**DATA PROVIDED**:

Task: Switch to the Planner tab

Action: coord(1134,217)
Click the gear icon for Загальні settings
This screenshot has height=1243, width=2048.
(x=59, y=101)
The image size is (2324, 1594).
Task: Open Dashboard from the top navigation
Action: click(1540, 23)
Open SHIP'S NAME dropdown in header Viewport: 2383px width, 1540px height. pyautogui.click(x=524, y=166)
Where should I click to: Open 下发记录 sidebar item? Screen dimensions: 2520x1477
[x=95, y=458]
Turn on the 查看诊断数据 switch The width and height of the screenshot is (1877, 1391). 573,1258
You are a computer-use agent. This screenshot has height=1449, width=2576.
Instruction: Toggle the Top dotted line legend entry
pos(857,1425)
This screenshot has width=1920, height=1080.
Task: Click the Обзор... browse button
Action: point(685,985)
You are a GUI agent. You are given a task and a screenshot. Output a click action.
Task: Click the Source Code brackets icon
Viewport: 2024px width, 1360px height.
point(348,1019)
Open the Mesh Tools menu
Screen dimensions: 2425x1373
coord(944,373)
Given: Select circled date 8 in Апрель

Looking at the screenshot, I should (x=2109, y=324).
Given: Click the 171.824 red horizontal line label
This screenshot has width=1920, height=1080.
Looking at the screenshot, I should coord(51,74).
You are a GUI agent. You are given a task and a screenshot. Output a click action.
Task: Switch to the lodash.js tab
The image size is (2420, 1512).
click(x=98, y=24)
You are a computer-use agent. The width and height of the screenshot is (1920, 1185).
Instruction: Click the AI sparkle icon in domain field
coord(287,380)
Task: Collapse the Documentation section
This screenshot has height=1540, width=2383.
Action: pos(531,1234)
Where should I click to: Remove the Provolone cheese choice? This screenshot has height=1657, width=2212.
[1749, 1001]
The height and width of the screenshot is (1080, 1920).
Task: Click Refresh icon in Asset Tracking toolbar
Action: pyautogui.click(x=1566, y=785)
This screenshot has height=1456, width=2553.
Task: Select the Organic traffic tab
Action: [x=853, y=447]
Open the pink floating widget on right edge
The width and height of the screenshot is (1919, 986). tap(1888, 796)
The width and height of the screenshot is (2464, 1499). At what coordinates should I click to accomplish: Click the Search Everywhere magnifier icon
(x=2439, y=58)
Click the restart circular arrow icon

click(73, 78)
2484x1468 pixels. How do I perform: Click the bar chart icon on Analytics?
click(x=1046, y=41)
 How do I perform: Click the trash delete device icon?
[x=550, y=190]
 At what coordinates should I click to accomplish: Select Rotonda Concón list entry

**TASK STATEMENT**: The answer must be every line from the records above that contains the word "agent", copied in full.

**RESPONSE BELOW**:
You are a computer-use agent. This screenshot has height=1449, width=2576.
You are a GUI agent. You are given a task and a screenshot. Output a click action.
You are a GUI agent. You are given a task and a screenshot. Output a click action.
You are a computer-use agent. The width and height of the screenshot is (1920, 1185).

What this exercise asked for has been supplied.